Here’s a table for the 8 security bulletins published for the patches/fixes/updates pushed yesterday, in bulletin order. The ID/Link column provides the standard MS security bulletin IDs, which range from MS09-009 through MS09-016 for this month; Critical updates are bolded, Important ones in italics, Moderate in plain text. The Title column repeats the Microsoft bulletin title verbatim with the related KB article number in parentheses trailing, while Vulnerabilities data take the form n/m where n is the number of public vulnerabilities addressed, and m the number of private ones addressed, by a bulletin. SW Affected lists the OSes and applications affected; where Windows is bolded, Vista is included.

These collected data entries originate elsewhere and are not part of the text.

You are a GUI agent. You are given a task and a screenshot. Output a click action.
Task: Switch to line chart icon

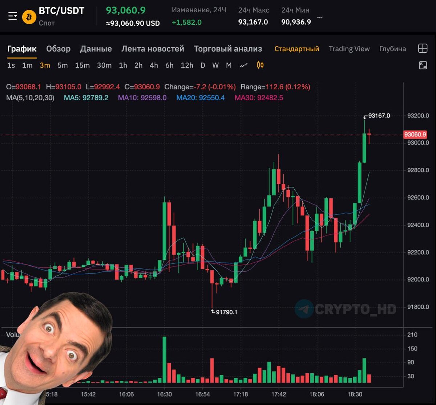(243, 65)
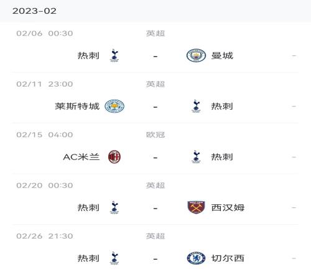Click 英超 label on the 02/06 match
The width and height of the screenshot is (311, 274).
click(x=156, y=34)
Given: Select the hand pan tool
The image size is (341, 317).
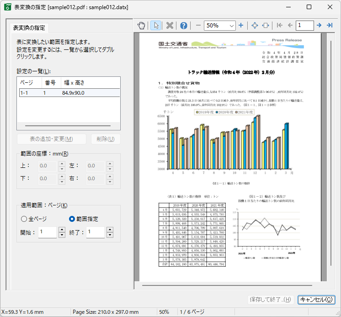Looking at the screenshot, I should [x=142, y=26].
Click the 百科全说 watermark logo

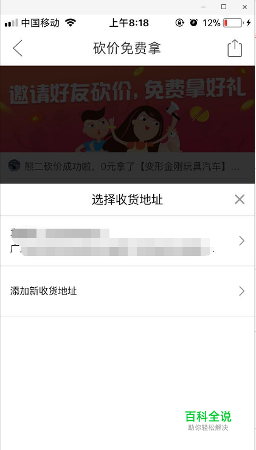(208, 420)
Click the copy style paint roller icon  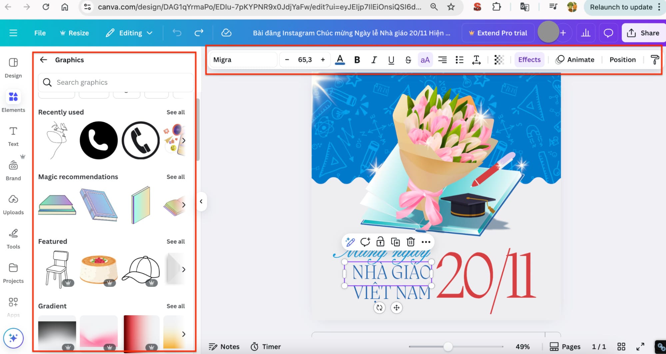tap(654, 60)
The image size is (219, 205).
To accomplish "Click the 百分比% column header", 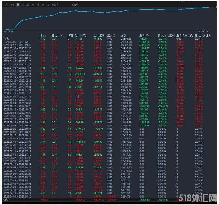I will 98,36.
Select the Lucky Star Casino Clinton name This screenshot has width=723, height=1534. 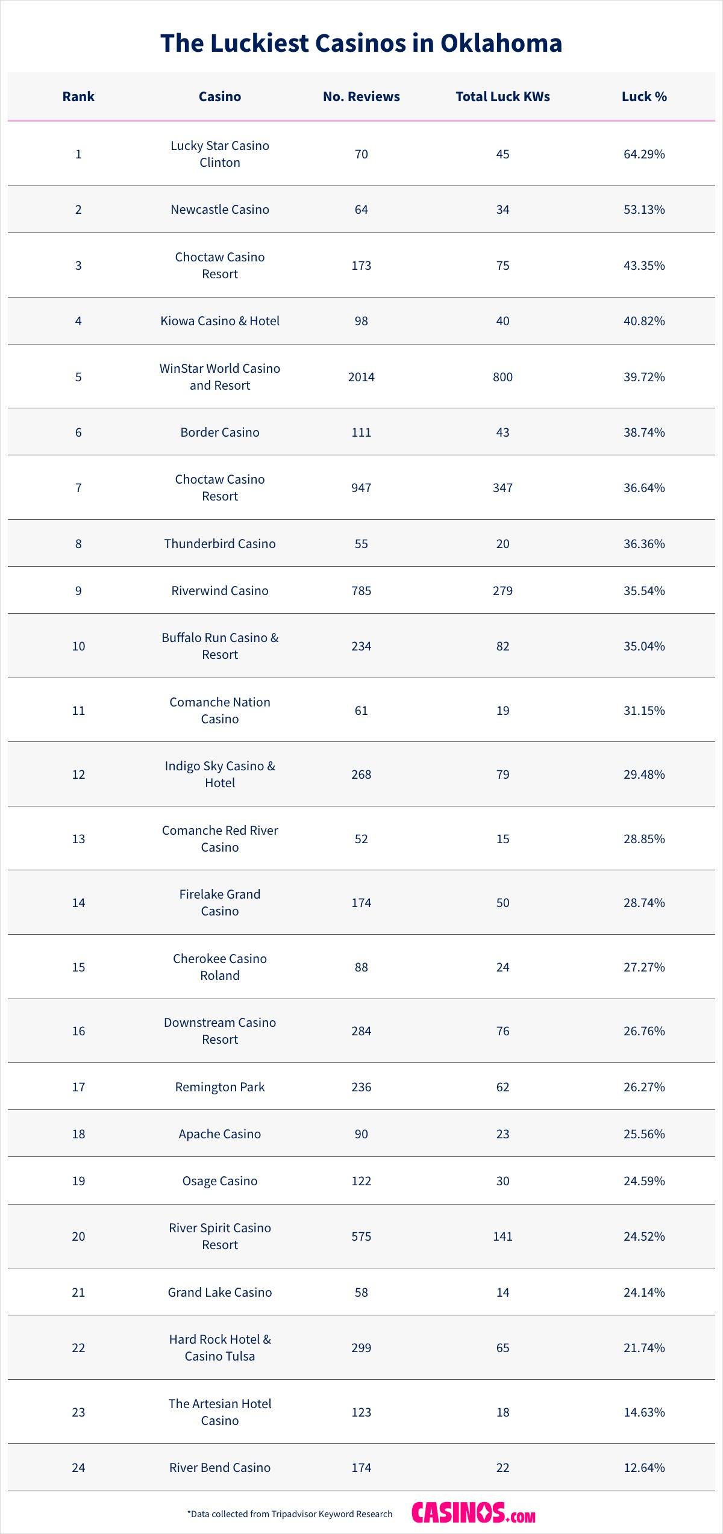220,154
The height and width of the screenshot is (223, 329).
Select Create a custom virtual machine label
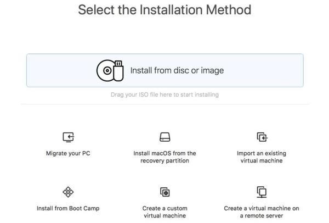165,212
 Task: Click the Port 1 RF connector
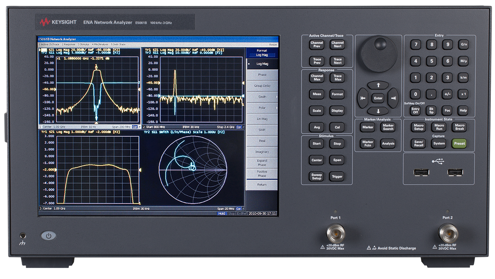336,233
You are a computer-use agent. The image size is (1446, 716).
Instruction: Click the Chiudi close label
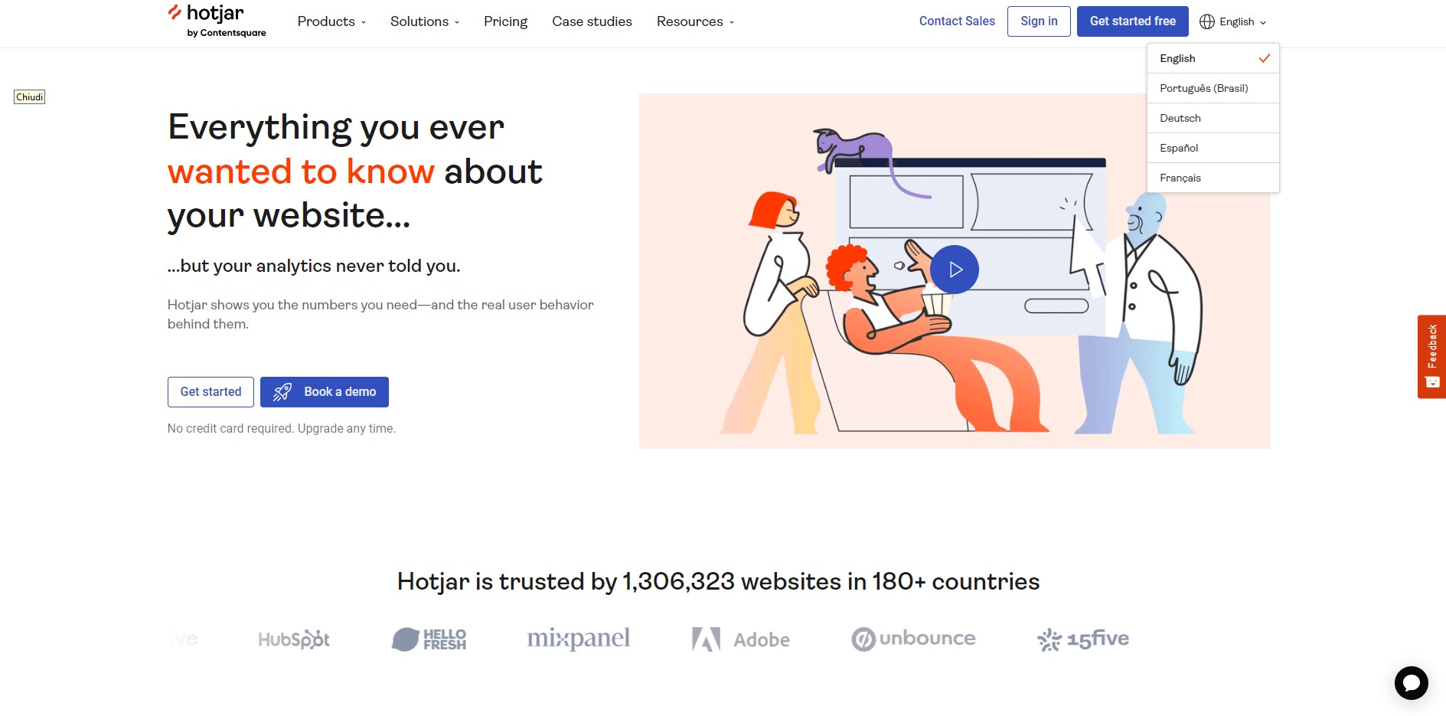point(29,97)
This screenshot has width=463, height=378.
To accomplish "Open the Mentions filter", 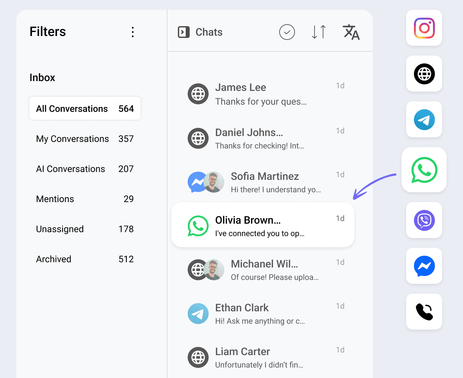I will (x=85, y=199).
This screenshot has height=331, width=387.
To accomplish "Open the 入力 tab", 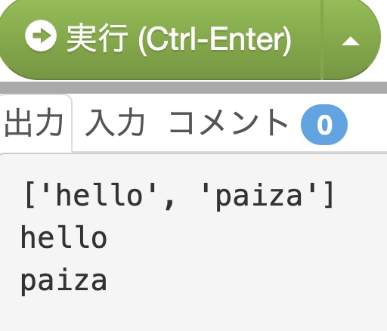I will pyautogui.click(x=115, y=122).
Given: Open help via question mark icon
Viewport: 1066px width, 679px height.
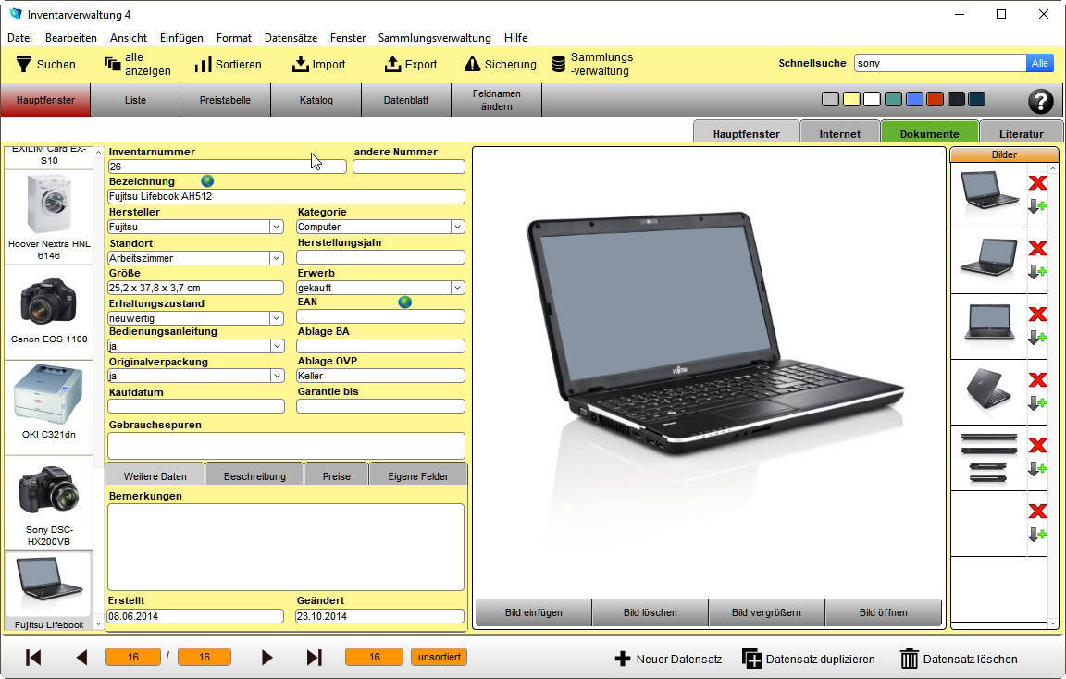Looking at the screenshot, I should point(1040,101).
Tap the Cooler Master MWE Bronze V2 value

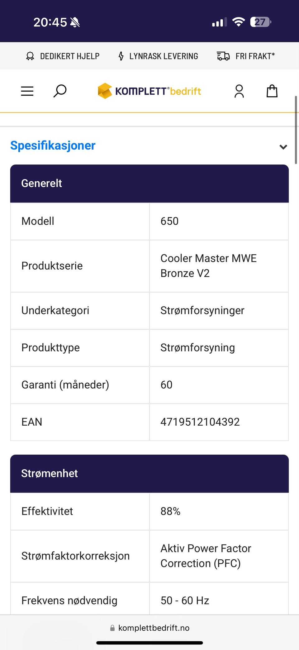point(208,266)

|MS09-009||Vulnerabilities in Microsoft Office Excel Could Cause Remote Code Execution (968557)||1/1||Office 2000-2007|
|MS09-010||Vulnerabilities in WordPad and Office Text Converters Could Allow Remote Code Execution (960477)||2/2||Windows, Office 2000-2007|
|MS09-011||Vulnerability in Microsoft DirectShow Could Allow Remote Code Execution (961373)||0/1||Windows|
|MS09-012||Vulnerabilities in Windows Could Allow Elevation of Privilege (959454)||4/0||Windows|
|MS09-013||Vulnerabilities in Windows HTTP Services Could Allow Remote Code Execution (960803)||1/2||Windows|
|MS09-014||Cumulative Security Update for Internet Explorer (963027)||4/2||IE6 and IE7, including Vista|
|MS09-015||Blended Threat Vulnerability in SearchPath Could Allow Elevation of Privilege (959426)||1/0||Windows|
|MS09-016||Vulnerabilities in Microsoft ISA Server and Forefront Threat Management Gateway (Medium Business Edition) Could Cause Denial of Service (961759)||1/1||ISA & ForeFront Security|
Only the items with Vista explicitly mentioned or with Windows in bold will be of interest to those who manage only Vista desktops. As usual, I include everything because few people on the job are actually in that position and must usually also manage updates for other MS platforms and applications as well. Time to get patchin!